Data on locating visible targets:
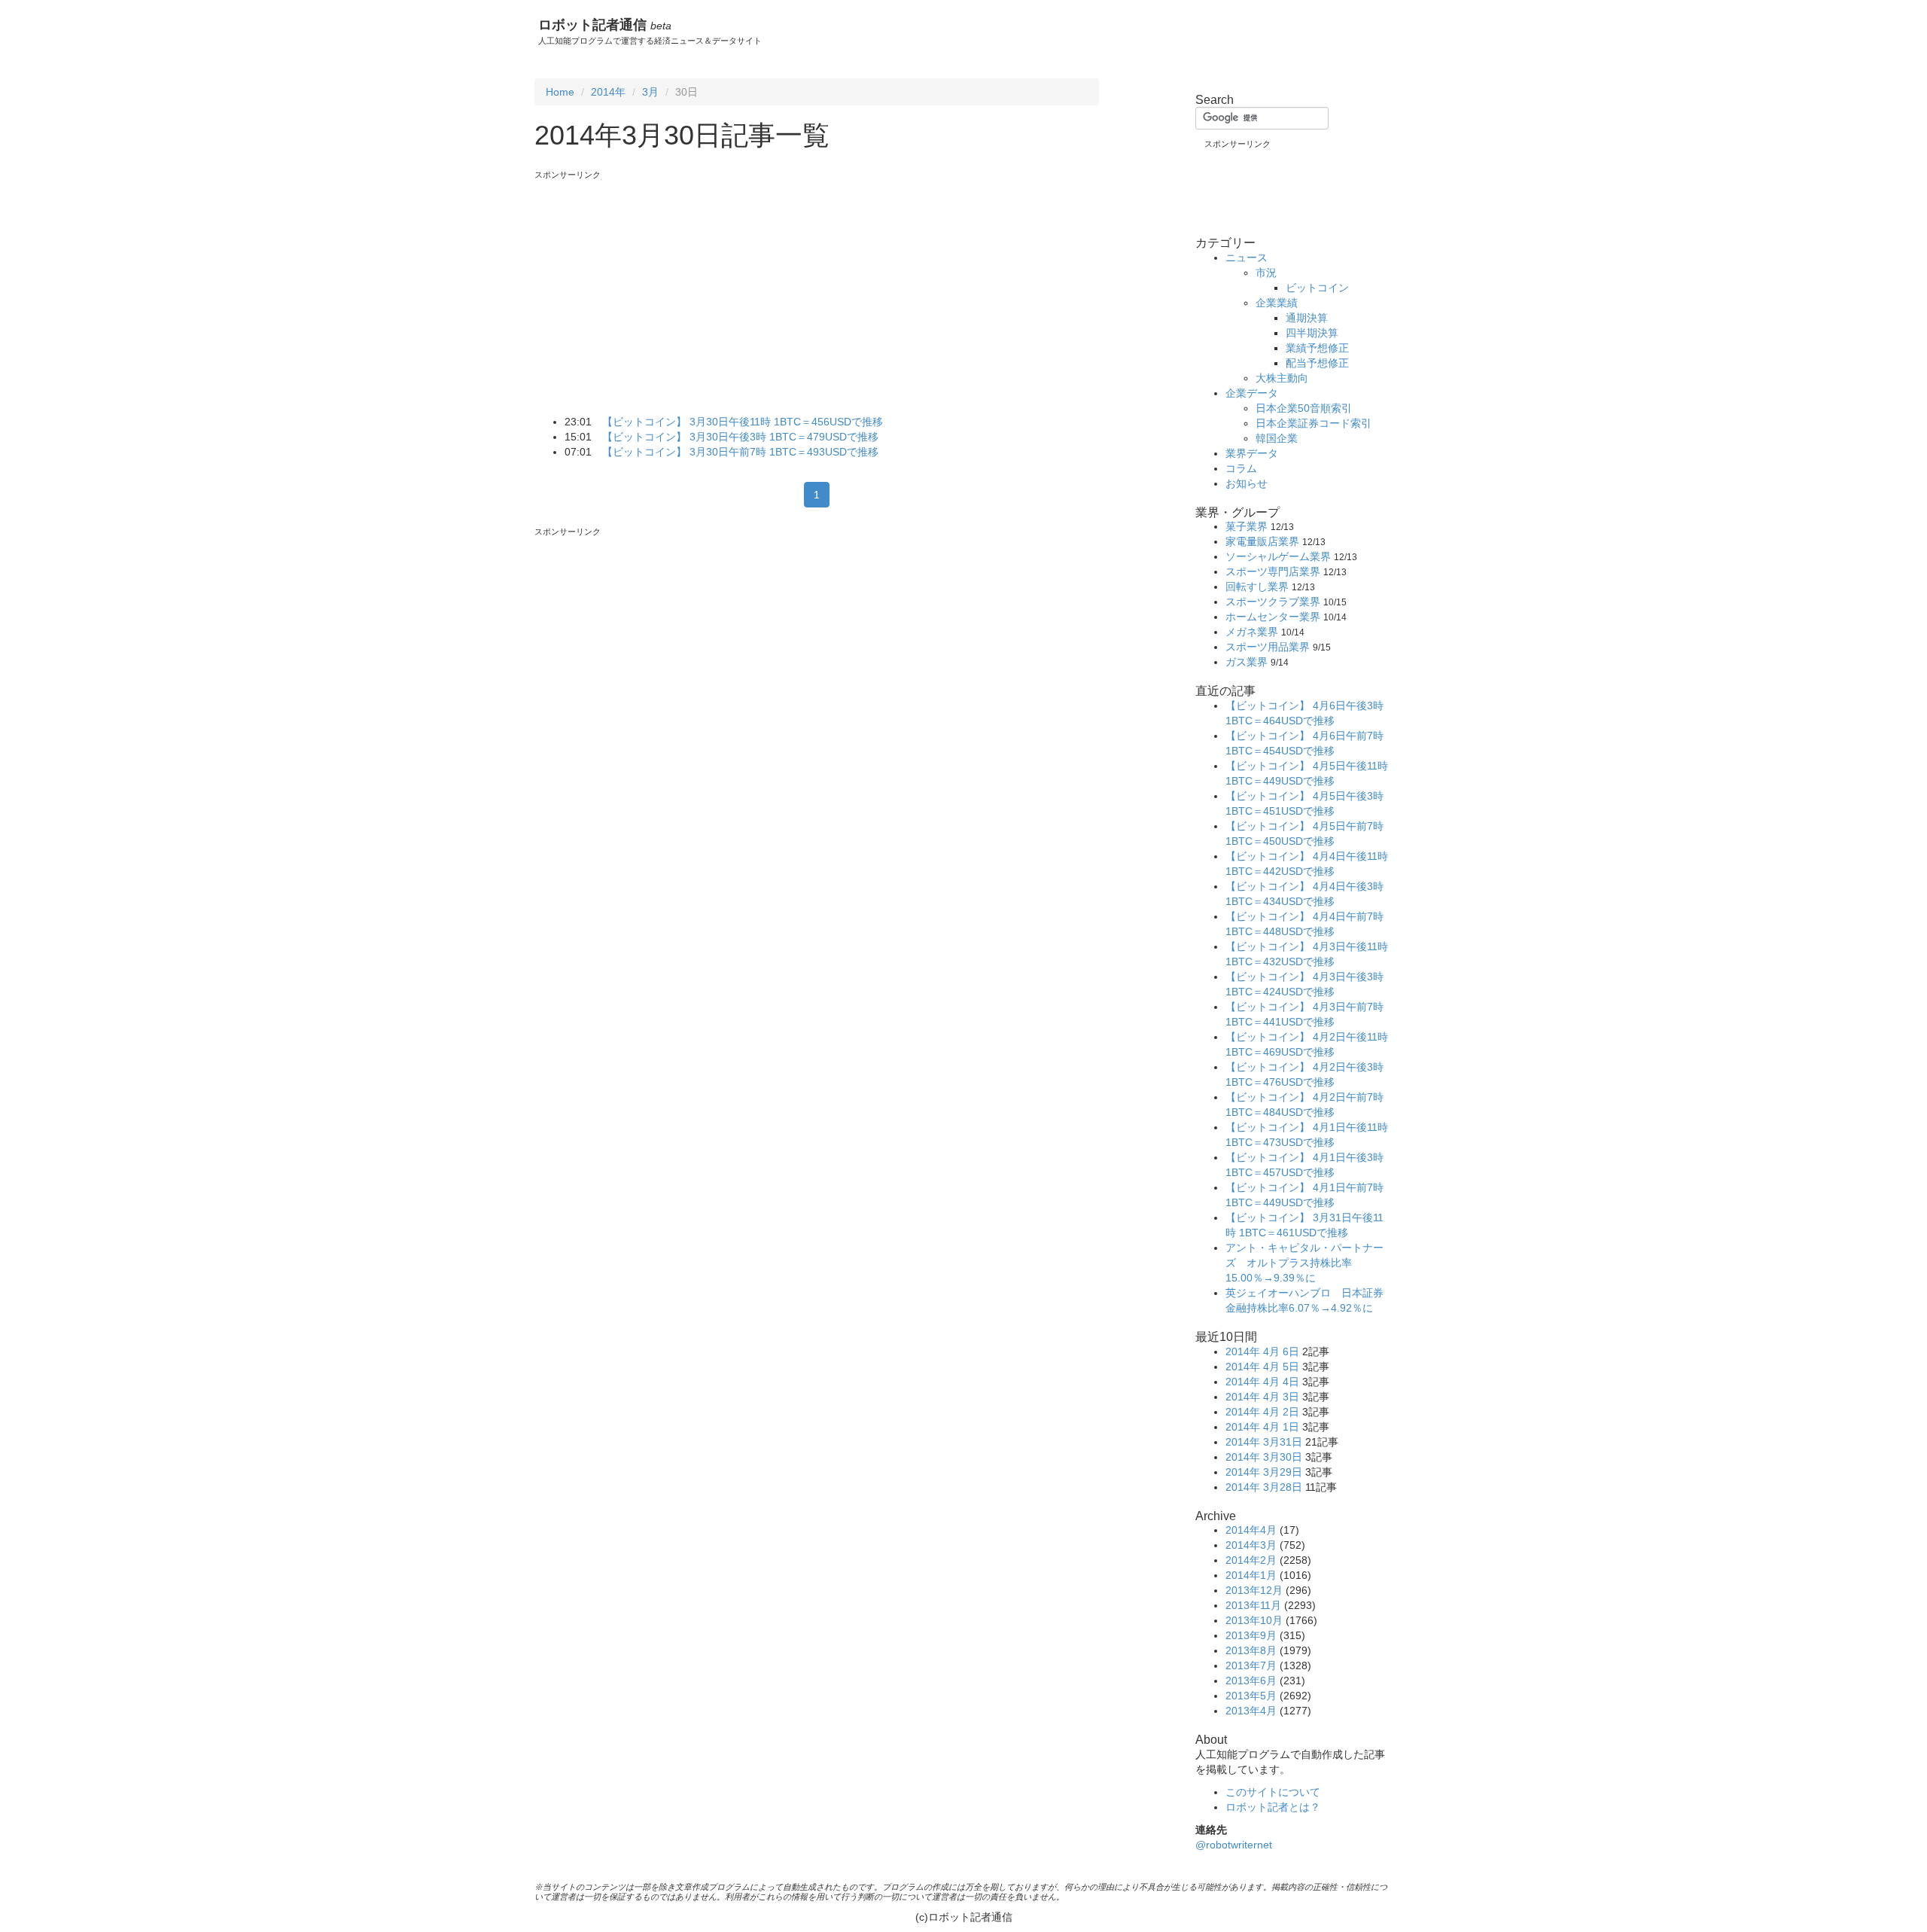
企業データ (1251, 393)
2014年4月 (1251, 1530)
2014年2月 (1251, 1560)
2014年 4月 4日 (1262, 1382)
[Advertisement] (660, 286)
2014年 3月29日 (1263, 1472)
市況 (1266, 273)
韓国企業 (1277, 438)
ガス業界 (1246, 662)
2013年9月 (1251, 1635)
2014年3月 (1251, 1545)
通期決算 (1307, 318)
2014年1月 (1251, 1575)
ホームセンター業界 (1272, 617)
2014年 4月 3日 (1262, 1397)
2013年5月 (1251, 1696)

INSTRUCTION: Write out every line of the material above again, keeping the text as it is, and scale each coordinate by 2.6, rounding to the nearest whole number with halves rounded up. Leave the picture lines out.

SOLUTION TO THE PROBLEM:
企業データ (3253, 1022)
2014年4月 (3253, 3978)
2014年2月 (3253, 4056)
2014年 4月 4日 (3281, 3593)
[Advertisement] (1716, 744)
2014年 3月29日 (3284, 3827)
市況 (3292, 710)
韓国企業 (3320, 1139)
ガス業界 (3240, 1721)
2013年9月 (3253, 4251)
2014年3月 (3253, 4017)
通期決算 (3398, 827)
2014年1月 (3253, 4095)
ホームセンター業界 (3307, 1604)
2014年 4月 3日 (3281, 3632)
2013年5月 (3253, 4410)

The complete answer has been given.